Nous animons une démarche d’écologie industrielle et territoriale depuis le début de l’année 2015, initialement sur une partie de la zone portuaire (Caban Tonkin), qui dans sa totalité s’étend sur plus de 10 000 hectares. La zone Caban Tonkin, elle, couvre 1 200 hectares et concentre des activités industrielles autour de la chimie, du traitement des déchets, des granulats, de la sidérurgie, de la production énergétique, entre autres.

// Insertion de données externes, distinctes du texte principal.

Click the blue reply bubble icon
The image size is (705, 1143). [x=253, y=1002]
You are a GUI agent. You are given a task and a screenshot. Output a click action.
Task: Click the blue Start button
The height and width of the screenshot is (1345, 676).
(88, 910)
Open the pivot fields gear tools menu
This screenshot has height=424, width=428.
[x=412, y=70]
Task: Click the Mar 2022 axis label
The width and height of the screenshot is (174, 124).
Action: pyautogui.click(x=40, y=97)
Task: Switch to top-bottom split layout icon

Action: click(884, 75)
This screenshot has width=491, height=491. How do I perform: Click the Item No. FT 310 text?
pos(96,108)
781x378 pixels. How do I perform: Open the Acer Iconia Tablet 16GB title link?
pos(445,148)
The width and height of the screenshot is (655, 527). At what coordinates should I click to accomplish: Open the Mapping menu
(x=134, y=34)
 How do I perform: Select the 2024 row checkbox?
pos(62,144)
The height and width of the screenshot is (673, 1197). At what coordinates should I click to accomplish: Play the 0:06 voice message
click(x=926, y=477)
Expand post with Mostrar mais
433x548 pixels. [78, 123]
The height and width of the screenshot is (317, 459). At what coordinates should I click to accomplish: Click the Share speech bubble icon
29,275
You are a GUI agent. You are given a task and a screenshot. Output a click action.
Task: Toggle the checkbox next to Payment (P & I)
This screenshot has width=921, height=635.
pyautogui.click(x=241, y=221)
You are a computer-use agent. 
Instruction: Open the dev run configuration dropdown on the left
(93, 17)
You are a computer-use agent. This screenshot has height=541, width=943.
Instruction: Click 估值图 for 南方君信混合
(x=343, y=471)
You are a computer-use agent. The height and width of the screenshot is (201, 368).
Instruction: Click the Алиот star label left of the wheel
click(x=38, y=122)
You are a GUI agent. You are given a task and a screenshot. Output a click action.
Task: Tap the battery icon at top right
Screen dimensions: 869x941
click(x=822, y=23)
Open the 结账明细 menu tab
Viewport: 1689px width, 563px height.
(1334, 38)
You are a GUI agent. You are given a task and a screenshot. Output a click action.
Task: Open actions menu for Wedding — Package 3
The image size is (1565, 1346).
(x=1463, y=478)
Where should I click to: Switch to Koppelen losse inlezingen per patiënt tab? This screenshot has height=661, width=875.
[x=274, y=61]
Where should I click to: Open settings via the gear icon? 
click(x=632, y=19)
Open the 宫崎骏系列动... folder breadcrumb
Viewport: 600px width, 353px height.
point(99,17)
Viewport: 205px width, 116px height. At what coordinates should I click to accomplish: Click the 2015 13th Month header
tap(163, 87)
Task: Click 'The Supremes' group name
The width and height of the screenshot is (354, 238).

Notre ambition, à l’origine, est de mettre en place des synergies entre les industriels, à savoir optimiser les échanges de flux de matière et d’énergie entre les acteurs, mutualiser les services et les équipements, mais aussi augmenter l’attractivité de cette plateforme, puisqu’il y a encore du foncier disponible.
Ainsi, nous voulons attirer des porteurs de projets industriels, mais aussi innovants, puisque nous cherchons, depuis la mise en place de notre action, à positionner la plateforme comme un espace d’innovation et d’expérimentation, de transition énergétique et d’économie circulaire. Pour ce faire, nous accueillons des pilotes et des démonstrateurs sur de nombreux projets innovants : culture d’algue, captage de CO2, revalorisation d’hydrogène…
Aujourd’hui, nous poursuivons ces missions, en les étendant en termes de périmètre géographique, suite à notre positionnement, en 2022, sur l’appel à projet ZIBAC, opéré par l’ADEME. Nous sommes depuis le premier semestre 2023 lauréat de cet appel à projet, qui est donc en cours de réalisation, et donc le spectre est orienté spécifiquement sur l’aspect “décarbonation”.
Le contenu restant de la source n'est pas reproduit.